Я повернулась к столу. Повинуясь какому-то порыву, сняла с пальца перстень и положила рядом с зеркалом. Вряд ли кто посмеет его украсть. А если посмеет – руки выдерну. А затем – больной зуб надо рвать, а гнойник отсекать – схватила «Хронику… «, засунула ее за пояс, и двинулась за Ренхидом.

Раньше Тальви сам приходил ко мне. Теперь решил не утруждаться. И раньше он все же давал мне короткую передышку. Теперь с этим было покончено. А что? Получил какое-то срочное известие и – вперед, подруга! Правда, зайти к нему он велел до того, как разобрал почту. Но вероятно, он этого известия ждал. Может, и помыться не успею. Это жаль. А ваши омлеты кушайте сами.

Ренхид погремел бронзовым кольцом, вделанным в ручку тяжелой дубовой двери, открыл и отступил в сторону, пропуская меня. Я ступила через порог, предполагая сразу увидеть Тальви. Но не увидела. Уже стемнело, и, хотя в комнате горели свечи, Тальви удалось заметить не вдруг. Он стоял в самом темном углу кабинета.
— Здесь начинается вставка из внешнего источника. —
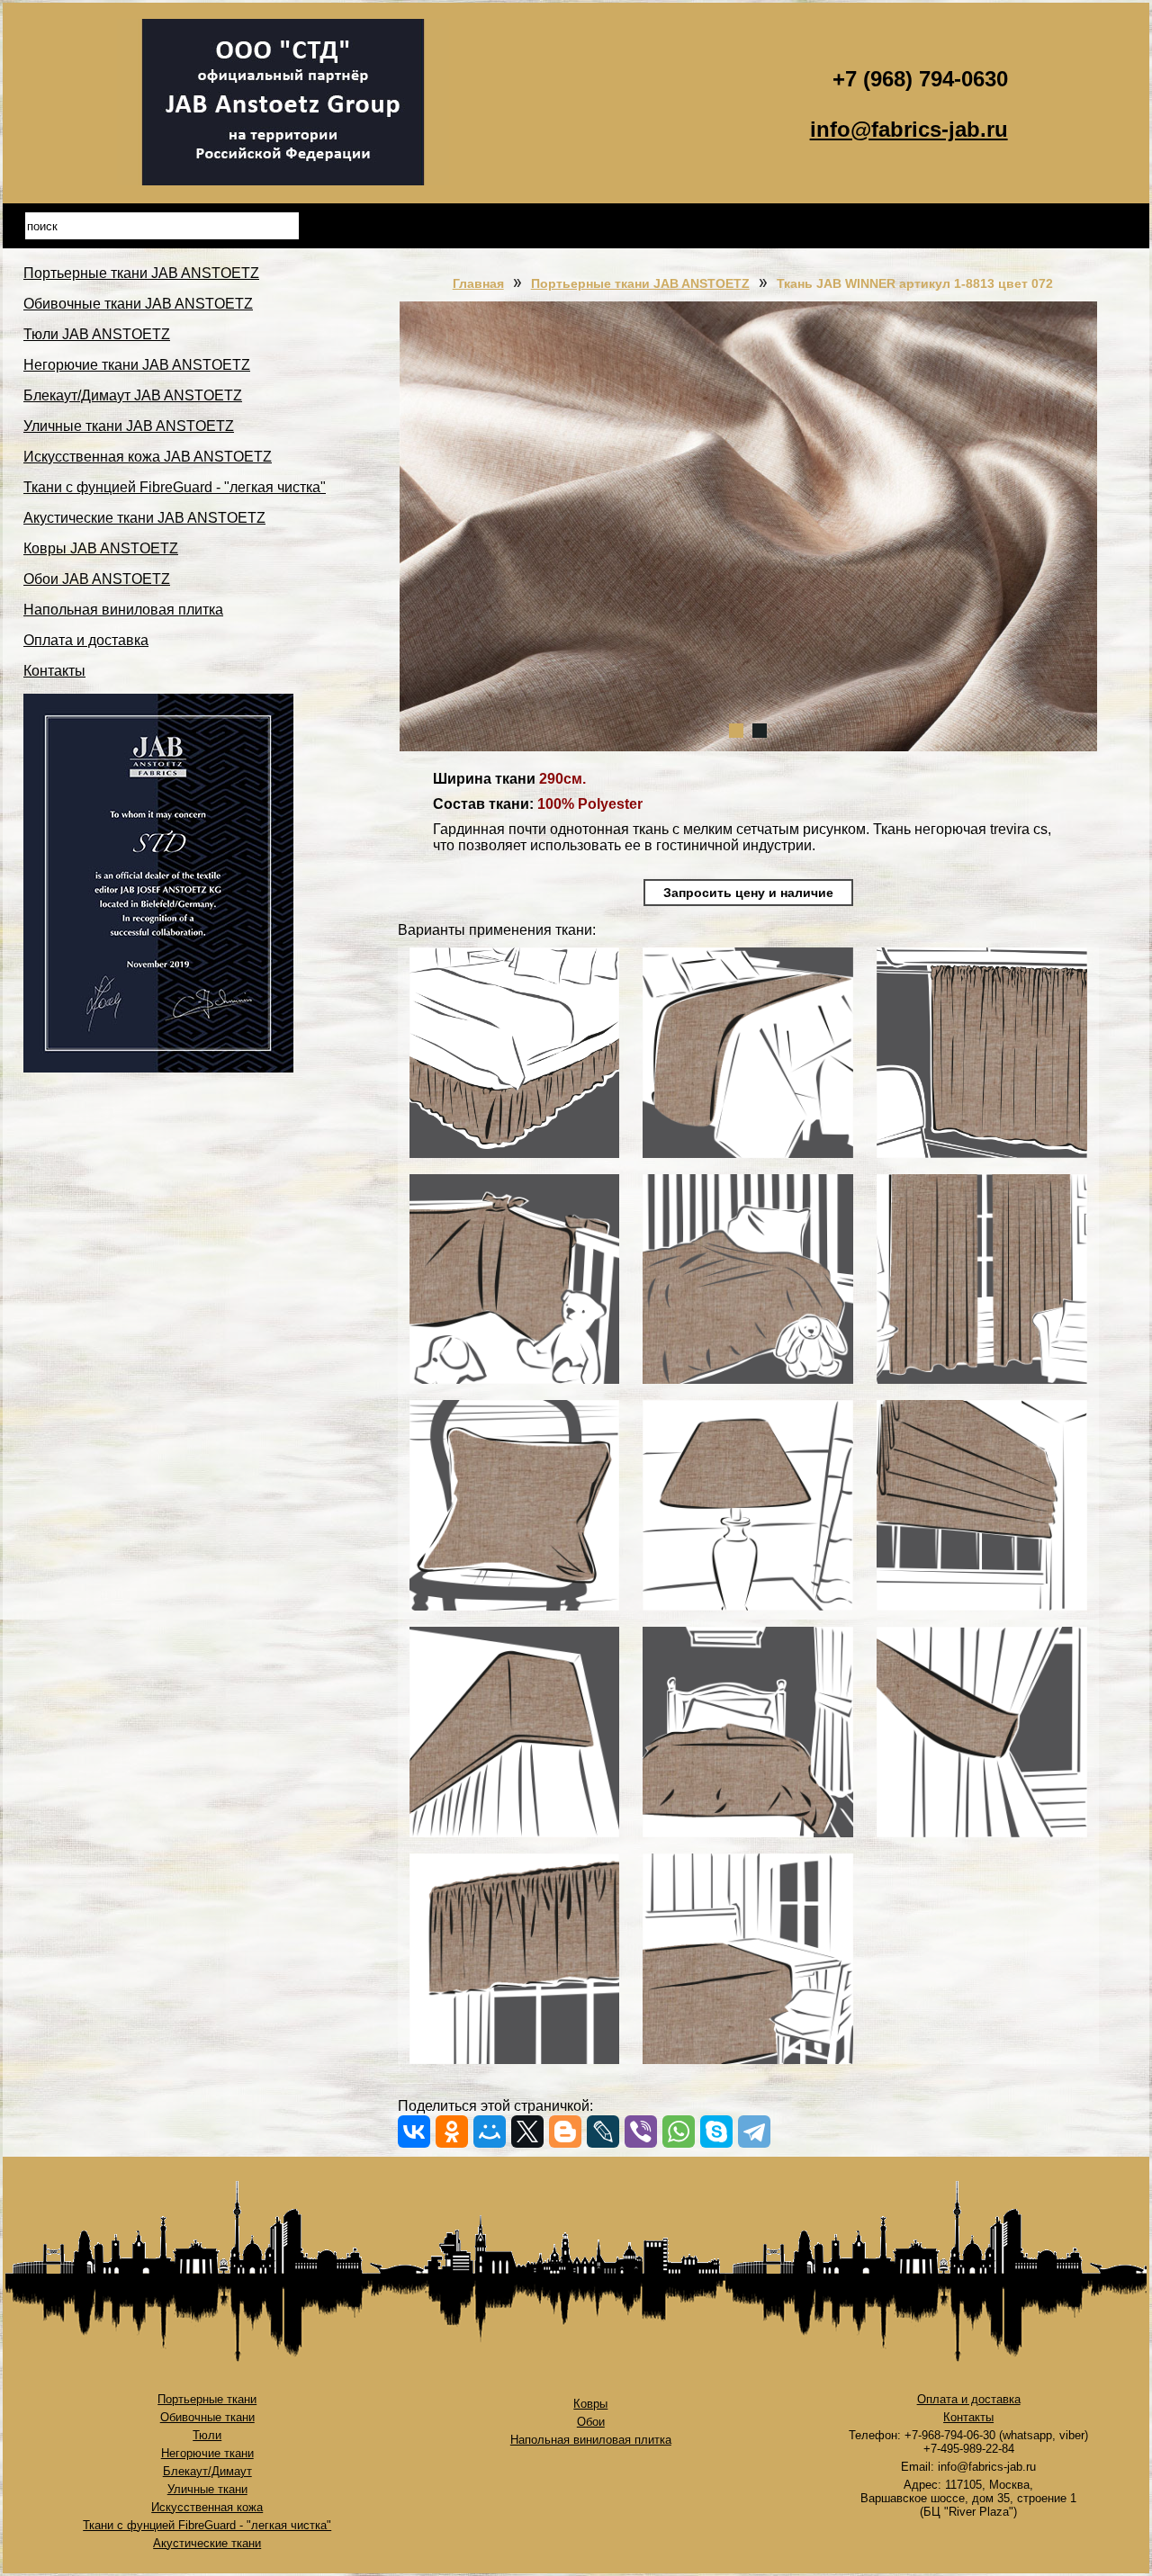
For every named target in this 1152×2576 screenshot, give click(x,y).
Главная (478, 283)
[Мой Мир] (489, 2131)
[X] (527, 2131)
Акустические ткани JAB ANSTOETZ (144, 517)
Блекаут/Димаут (207, 2471)
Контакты (54, 670)
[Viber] (641, 2131)
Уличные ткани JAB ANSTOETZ (128, 426)
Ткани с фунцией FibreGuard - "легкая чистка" (174, 487)
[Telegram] (754, 2131)
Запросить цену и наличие (748, 892)
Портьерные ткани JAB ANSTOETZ (141, 273)
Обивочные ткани (207, 2417)
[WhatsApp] (678, 2131)
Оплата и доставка (85, 640)
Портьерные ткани (207, 2399)
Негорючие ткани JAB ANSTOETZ (136, 364)
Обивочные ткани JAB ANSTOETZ (138, 303)
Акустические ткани (207, 2543)
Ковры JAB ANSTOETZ (100, 548)
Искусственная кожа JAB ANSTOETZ (147, 456)
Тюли (207, 2435)
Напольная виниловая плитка (123, 609)
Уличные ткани (207, 2489)
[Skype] (716, 2131)
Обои (591, 2421)
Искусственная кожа (207, 2507)
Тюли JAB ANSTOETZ (96, 334)
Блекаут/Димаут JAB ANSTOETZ (132, 395)
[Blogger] (565, 2131)
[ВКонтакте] (414, 2131)
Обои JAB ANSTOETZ (96, 579)
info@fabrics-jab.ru (909, 129)
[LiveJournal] (603, 2131)
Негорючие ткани (207, 2453)
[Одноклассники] (452, 2131)
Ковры (590, 2403)
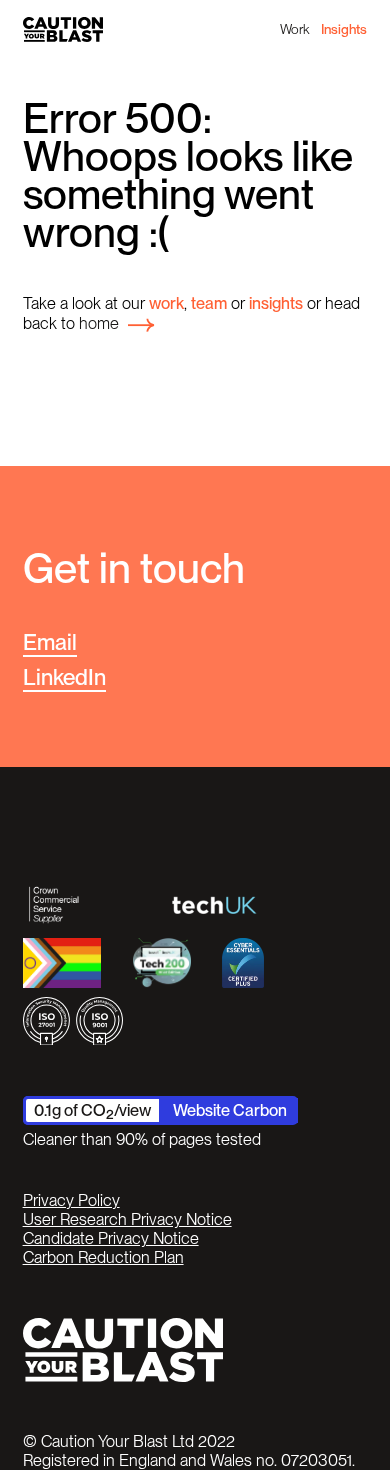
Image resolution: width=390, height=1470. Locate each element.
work (166, 303)
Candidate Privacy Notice (111, 1238)
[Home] (63, 30)
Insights (344, 29)
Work (294, 29)
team (209, 303)
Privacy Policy (71, 1200)
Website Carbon (230, 1110)
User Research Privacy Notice (127, 1219)
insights (276, 303)
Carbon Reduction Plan (103, 1257)
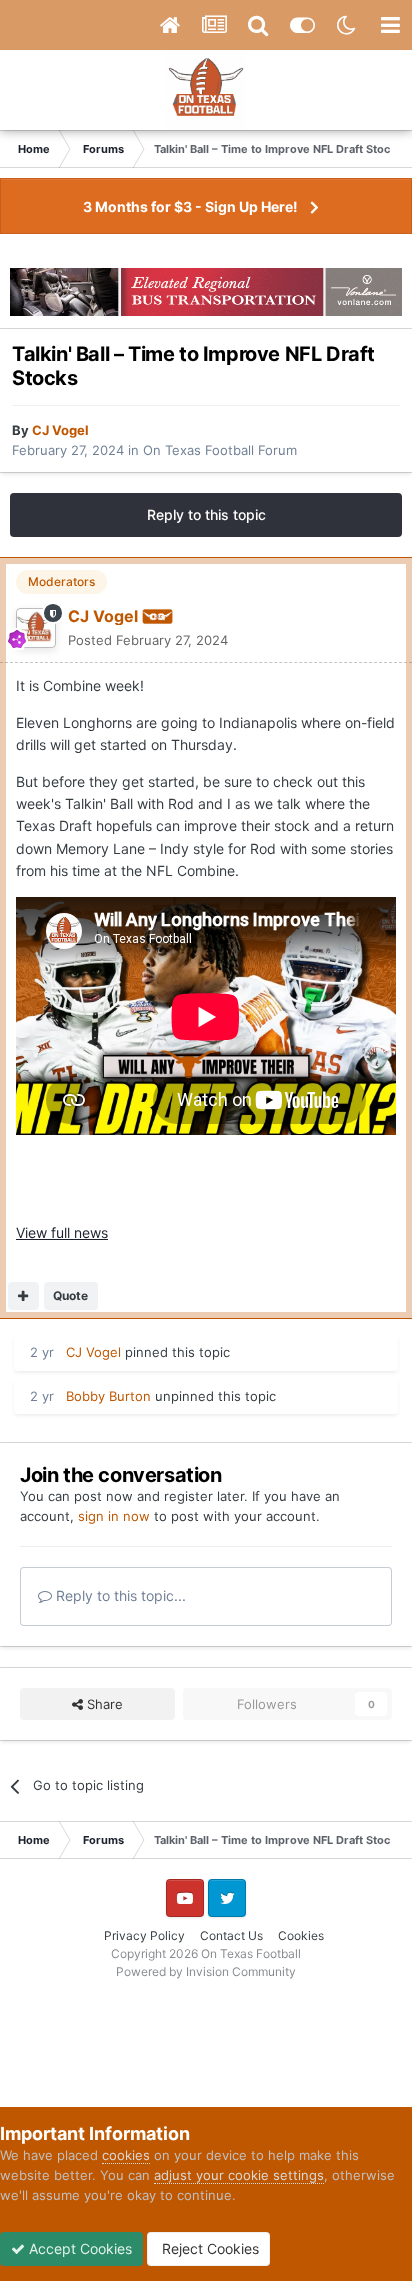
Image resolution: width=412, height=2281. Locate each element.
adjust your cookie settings (239, 2175)
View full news (62, 1232)
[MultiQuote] (23, 1296)
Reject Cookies (208, 2248)
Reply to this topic (206, 514)
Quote (70, 1295)
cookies (126, 2155)
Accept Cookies (78, 2248)
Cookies (301, 1935)
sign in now (114, 1516)
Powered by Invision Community (206, 1971)
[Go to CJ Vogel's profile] (36, 628)
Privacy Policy (144, 1935)
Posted (148, 640)
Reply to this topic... (119, 1595)
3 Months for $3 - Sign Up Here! (190, 206)
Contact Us (231, 1935)
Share (103, 1704)
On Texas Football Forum (220, 450)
Потому как это был кабинет и ничто иное. Стены, обитые кожей тонкой выделки с серебряным тиснением до резных дубовых панелей. Вся мебель в комнате – книжные полки, шкафы, секретер, кресло с высокой спинкой – была из черного дерева. И большой письменный стол – тоже. Ни картин, ни статуй, ни трофеев войны и охоты. Штофные занавеси были задернуты неплотно, и сквозняк колебал пламя свечей в серебряных шандалах, тяжелых, старомодных.

Тальви стоял между конторкой и секретером, его лицо было скрыто в тени.

– Кстати, – сказала я от порога нахально-бодряческим голосом, – я все время забываю вернуть тебе книгу… – и вытащила «Хронику… «.

– Положи на стол, – отозвался он. Я повернулась к столу. Там стояла костяная шкатулка, лежали бумаги, еще какие-то безделушки…

У меня внезапно закружилась голова. И все поплыло перед глазами. Я помнила это ощущение, там, на площади… И попыталась отвернуться.

Не смогла.

Я сделала шаг. Другой.

Это были не бумаги, а листы пергамента, исчерканного словами на непонятном мне языке. А может, это был шифр. Истинные сокровища Севера… Поверх серебрилась цепь с крупным синим восьмиугольным камнем диковинной огранки. Четыре металлических цилиндра (какой-то сплав? ) разной длины и толщины, однако способные все вместе уместиться на моей ладони. И еще резная фигурка с мизинец вышиной – то ли кошка, то ли лиса. Забавная такая зверушка. Если не смотреть на ее морду. Иначе подобный оскал мог бы и напугать.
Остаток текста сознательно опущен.